Sorry may be the hardest word for Boris Johnson but that isn't the case for certain members of his cabinet. After the Prime Minister refused once again in an appearance at the COP26 summit to apologise for backing Owen Paterson in a row over a proposed suspension for a lobbying breach, his ministers are finding their voice.
This morning Rishi Sunak broke his silence on the issue. In an interview with the BBC, Sunak was asked about the current Tory sleaze row and former cabinet minister Geoffrey Cox’s outside earnings working in a tax haven. He replied:
“‘I’m not familiar with specific details of that case. It wouldn't be right for me to comment on individuals. But we do have established independent parliamentary processes that govern all of these things and it's absolutely right that those are followed to the letter. Reflecting on all of these things over recent days, for us as a government, we need to do better than we did last week and we know that.’

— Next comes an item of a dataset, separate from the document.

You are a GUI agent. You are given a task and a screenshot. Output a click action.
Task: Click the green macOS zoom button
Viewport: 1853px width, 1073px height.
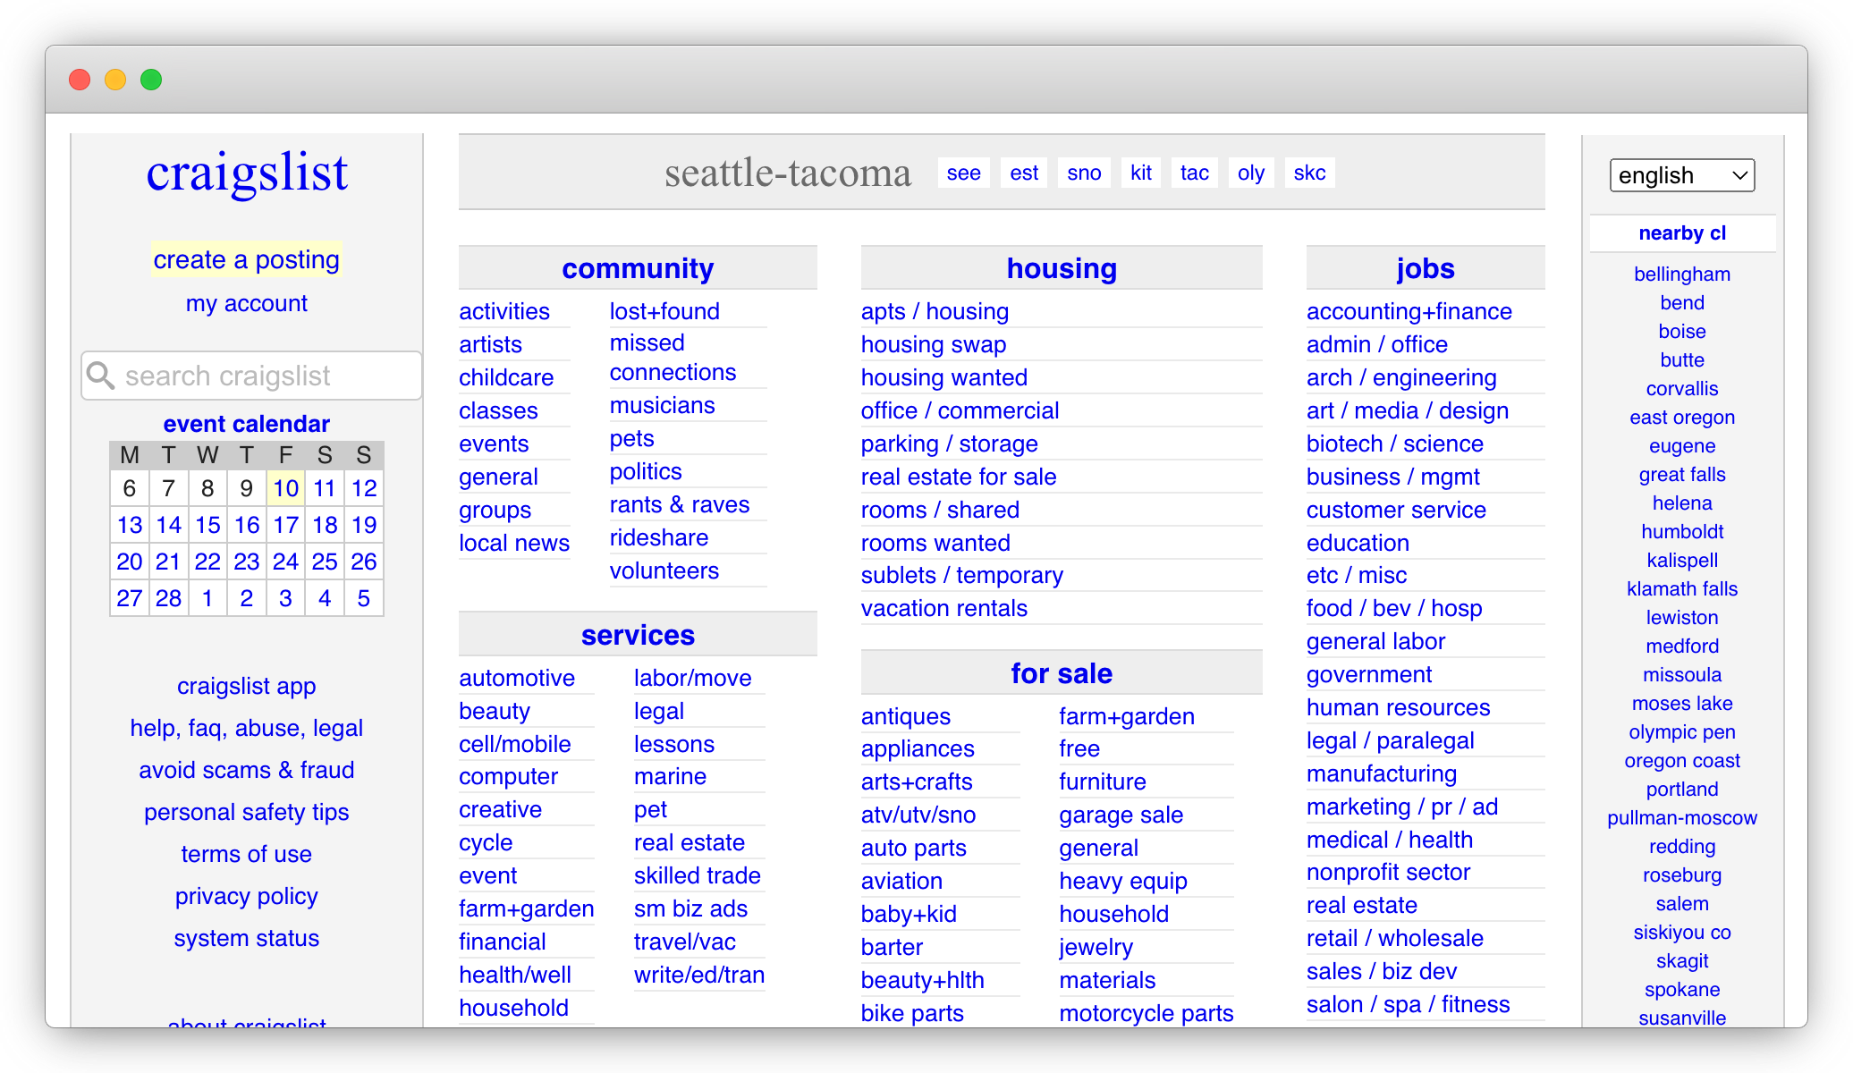click(151, 80)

The line that sticks out is the Chancellor’s comment that the government needs ‘to do better than we did last week and we know that.’ This goes further in apologising for recent events than the Prime Minister has. But it also echoes comments made by the education secretary Nadhim Zahawi and cabinet office minister Steve Barclay, suggesting they regret the government’s initial handling of the row which saw No. 10 back a plan to spare Paterson and rewrite the standards rules for MPs.

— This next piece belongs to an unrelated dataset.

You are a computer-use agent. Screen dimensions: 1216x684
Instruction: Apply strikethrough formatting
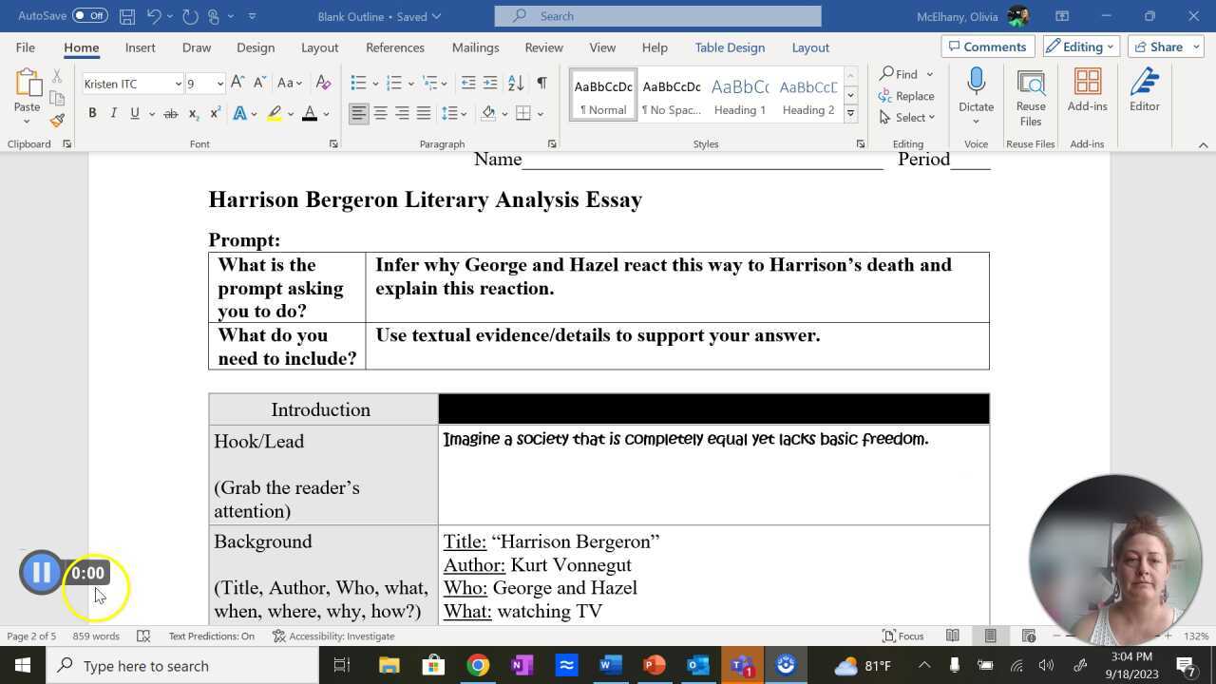coord(171,113)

The whole debacle has led to anger in the parliamentary party with Tory MPs believing it has cut through, judging by the mail they are receiving from constituents (which one describes as not as bad as Barnard Castle but ‘up there’) and the fresh scrutiny parliamentarians are now facing over their second jobs.
The fact that ministers, too, are adopting a different line to the Prime Minister on the issue shows that the current discomfort stretches to the payroll.